> [What to work on]:
Lower down are entries containing pictures. Copy exactly, without those pictures, the lines from the line with "Bodenschutz (329, 1236)" through the line with "Hoe maak je".

> [Listed records]:
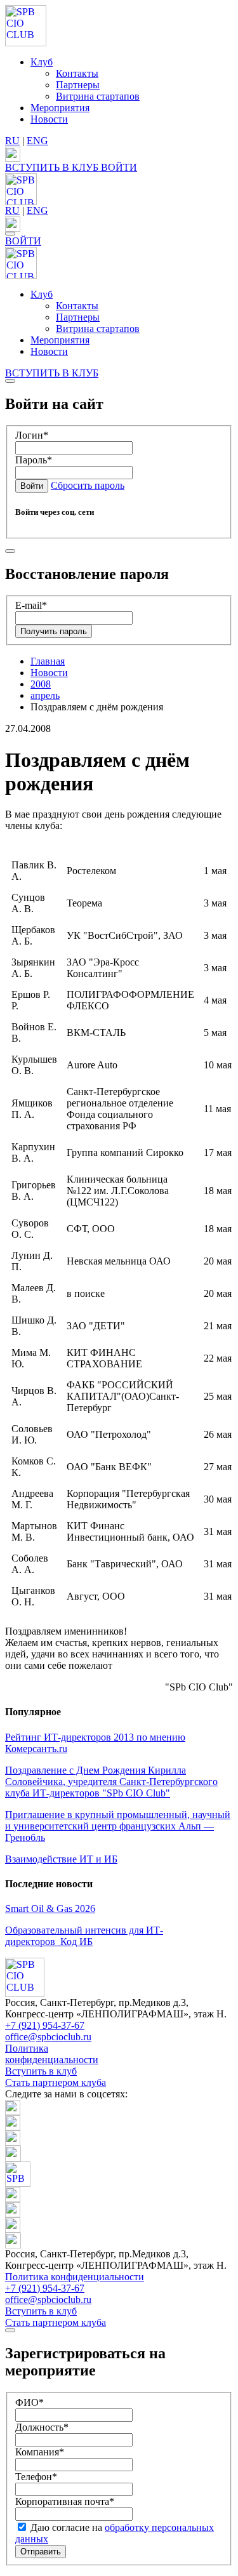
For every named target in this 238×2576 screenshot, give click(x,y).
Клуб (41, 61)
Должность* (42, 2427)
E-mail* (31, 605)
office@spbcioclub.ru (48, 2036)
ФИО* (29, 2402)
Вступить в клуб (41, 2071)
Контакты (77, 73)
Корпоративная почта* (64, 2501)
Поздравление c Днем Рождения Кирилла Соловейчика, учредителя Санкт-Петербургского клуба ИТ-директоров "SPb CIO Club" (111, 1781)
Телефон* (36, 2476)
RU (12, 140)
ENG (37, 140)
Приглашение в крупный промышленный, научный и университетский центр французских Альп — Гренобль (117, 1826)
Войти (31, 486)
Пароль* (33, 460)
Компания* (39, 2452)
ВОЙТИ (119, 167)
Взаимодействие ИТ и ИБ (61, 1859)
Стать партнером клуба (55, 2082)
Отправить (40, 2551)
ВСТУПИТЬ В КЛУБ (53, 167)
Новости (49, 119)
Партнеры (78, 84)
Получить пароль (53, 631)
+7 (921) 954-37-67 (44, 2025)
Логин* (31, 435)
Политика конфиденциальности (51, 2054)
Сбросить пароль (87, 485)
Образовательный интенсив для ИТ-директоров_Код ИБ (84, 1936)
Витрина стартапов (98, 96)
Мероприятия (59, 107)
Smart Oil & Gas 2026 (50, 1908)
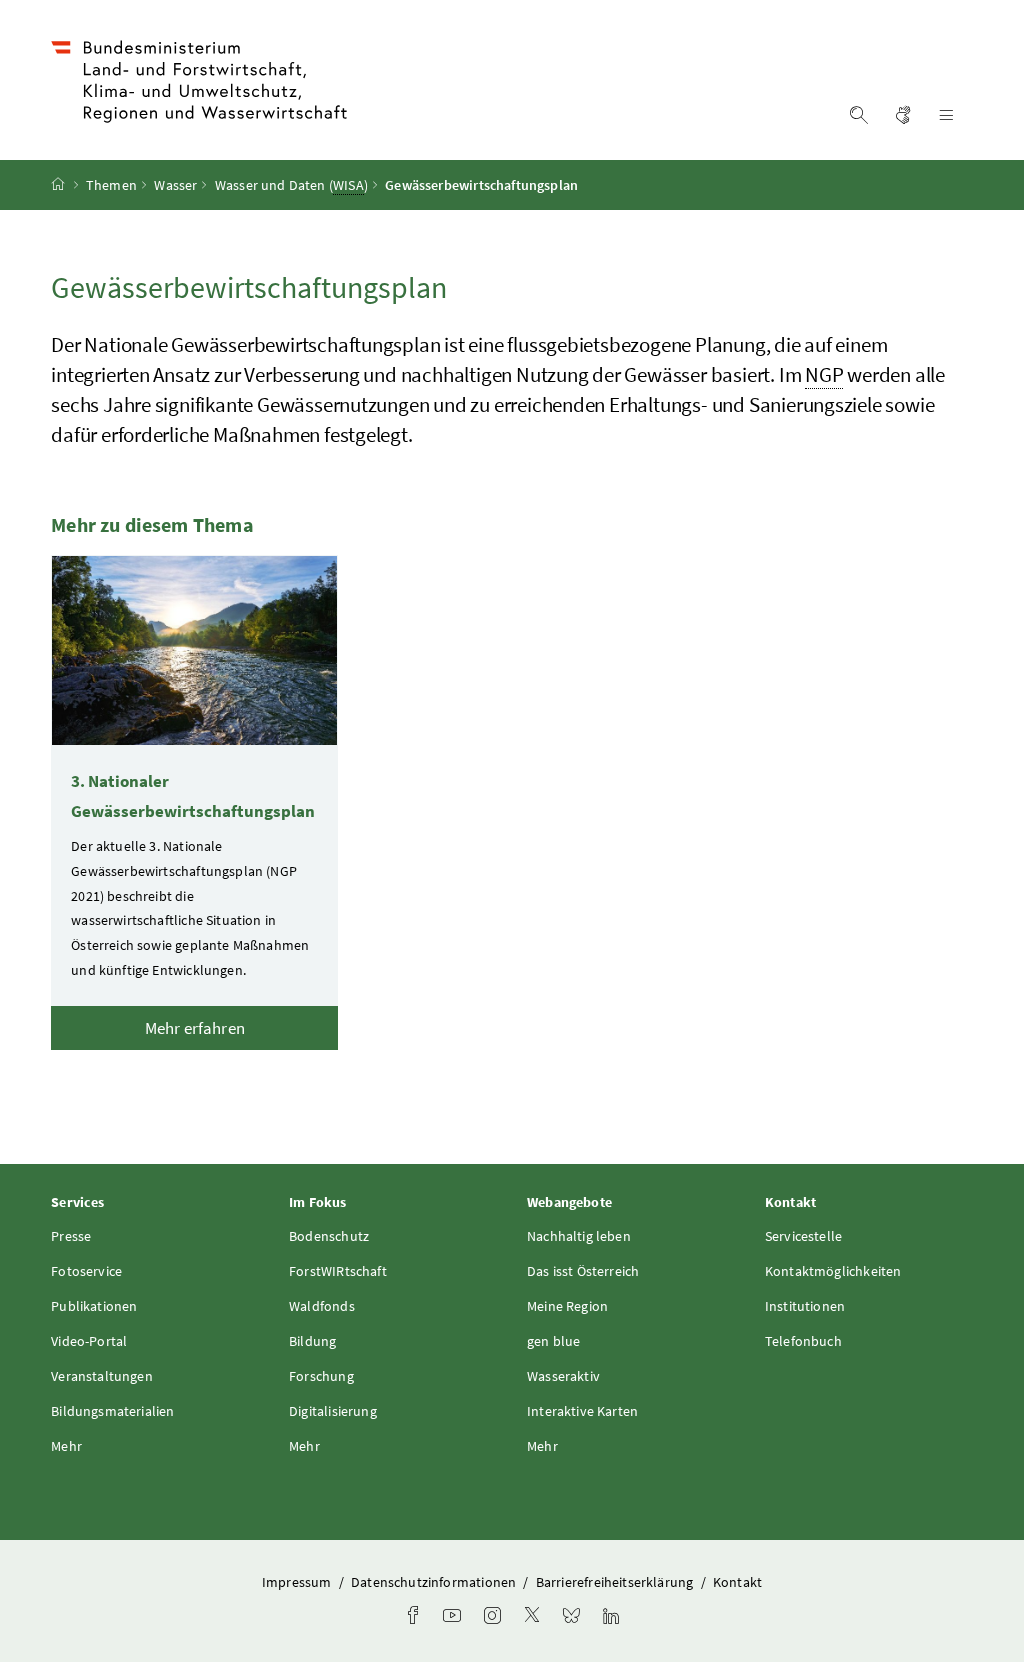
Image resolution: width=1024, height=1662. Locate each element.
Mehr (66, 1446)
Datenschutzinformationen (435, 1582)
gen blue (553, 1341)
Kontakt (737, 1582)
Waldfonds (322, 1306)
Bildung (312, 1341)
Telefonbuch (803, 1341)
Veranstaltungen (102, 1376)
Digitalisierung (333, 1411)
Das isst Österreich (583, 1271)
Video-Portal (89, 1341)
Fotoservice (86, 1271)
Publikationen (94, 1306)
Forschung (321, 1376)
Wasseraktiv (563, 1376)
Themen (111, 185)
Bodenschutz (329, 1236)
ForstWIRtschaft (338, 1271)
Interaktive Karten (582, 1411)
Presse (71, 1236)
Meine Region (567, 1306)
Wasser (175, 185)
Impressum (298, 1582)
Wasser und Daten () (291, 185)
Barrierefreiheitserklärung (616, 1582)
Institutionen (805, 1306)
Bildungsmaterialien (112, 1411)
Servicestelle (803, 1236)
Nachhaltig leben (579, 1236)
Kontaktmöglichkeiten (833, 1271)
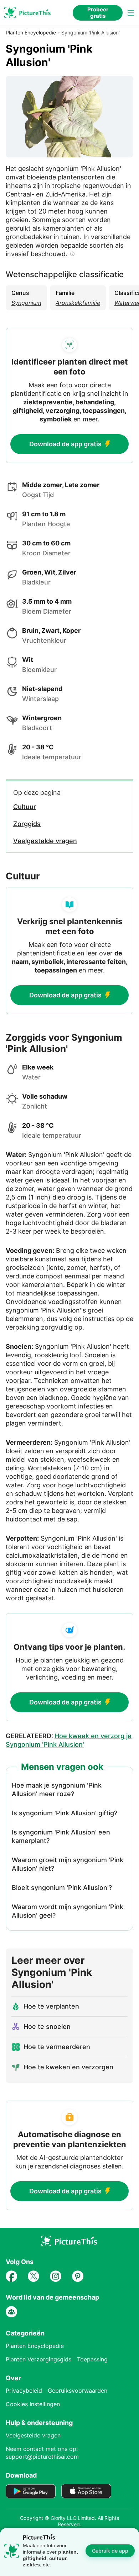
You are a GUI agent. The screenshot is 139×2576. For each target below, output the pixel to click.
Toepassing (92, 2359)
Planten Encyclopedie (31, 32)
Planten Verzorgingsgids (38, 2359)
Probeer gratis (97, 12)
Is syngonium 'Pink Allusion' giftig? (64, 1813)
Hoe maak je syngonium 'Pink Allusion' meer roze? (57, 1790)
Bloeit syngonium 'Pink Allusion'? (62, 1887)
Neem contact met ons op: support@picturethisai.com (42, 2452)
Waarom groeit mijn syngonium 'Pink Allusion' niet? (67, 1864)
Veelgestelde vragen (33, 2435)
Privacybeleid (24, 2390)
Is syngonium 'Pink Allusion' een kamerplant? (61, 1836)
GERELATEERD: (69, 1740)
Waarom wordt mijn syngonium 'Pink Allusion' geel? (67, 1911)
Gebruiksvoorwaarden (77, 2390)
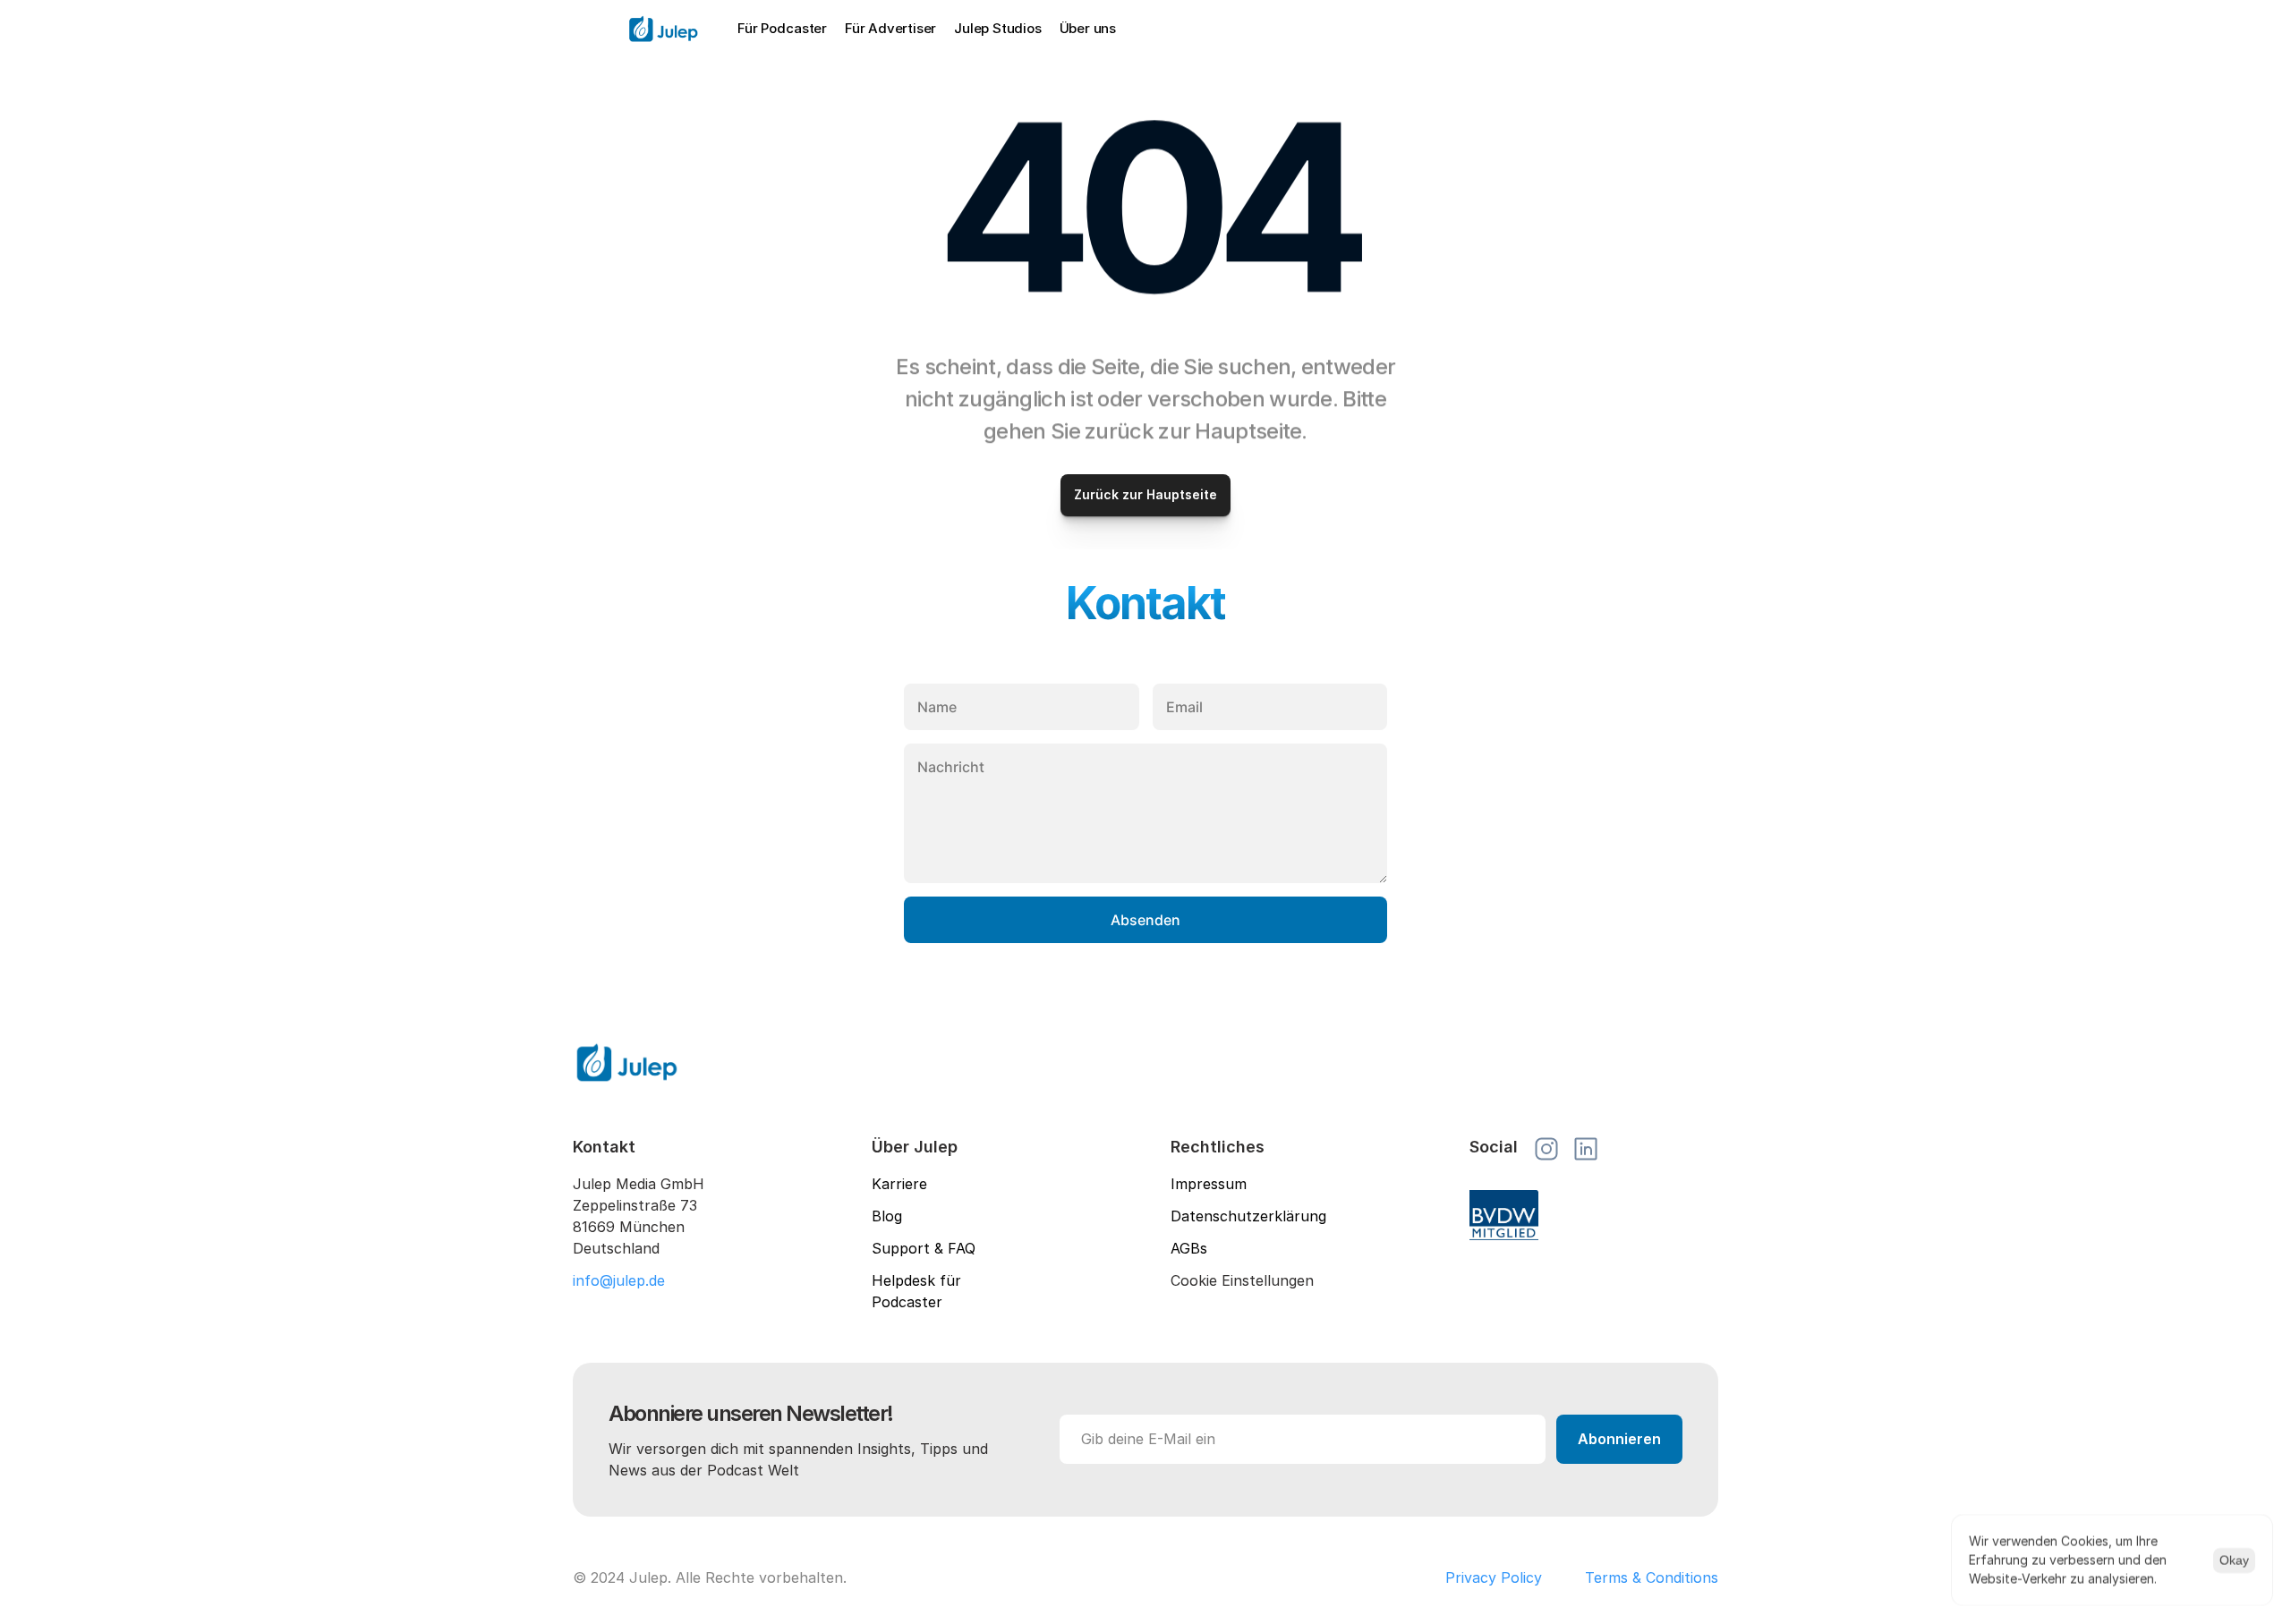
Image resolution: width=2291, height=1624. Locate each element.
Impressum (1209, 1184)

> [Result of the exercise]:
Bodenschutz (329, 1236)
ForstWIRtschaft (338, 1271)
Interaktive Karten (582, 1411)
Presse (71, 1236)
Meine Region (567, 1306)
Wasser (175, 185)
Impressum (298, 1582)
Wasser und Daten () (291, 185)
Barrierefreiheitserklärung (616, 1582)
Institutionen (805, 1306)
Bildungsmaterialien (112, 1411)
Servicestelle (803, 1236)
Nachhaltig leben (579, 1236)
Kontaktmöglichkeiten (833, 1271)
You are a GUI agent. The screenshot is 139×2576. For each target below, output the pixel to click.
Toepassing (92, 2359)
Planten Encyclopedie (31, 32)
Planten Verzorgingsgids (38, 2359)
Probeer gratis (97, 12)
Is syngonium 'Pink Allusion' giftig? (64, 1813)
Hoe maak je syngonium 'Pink Allusion' meer roze? (57, 1790)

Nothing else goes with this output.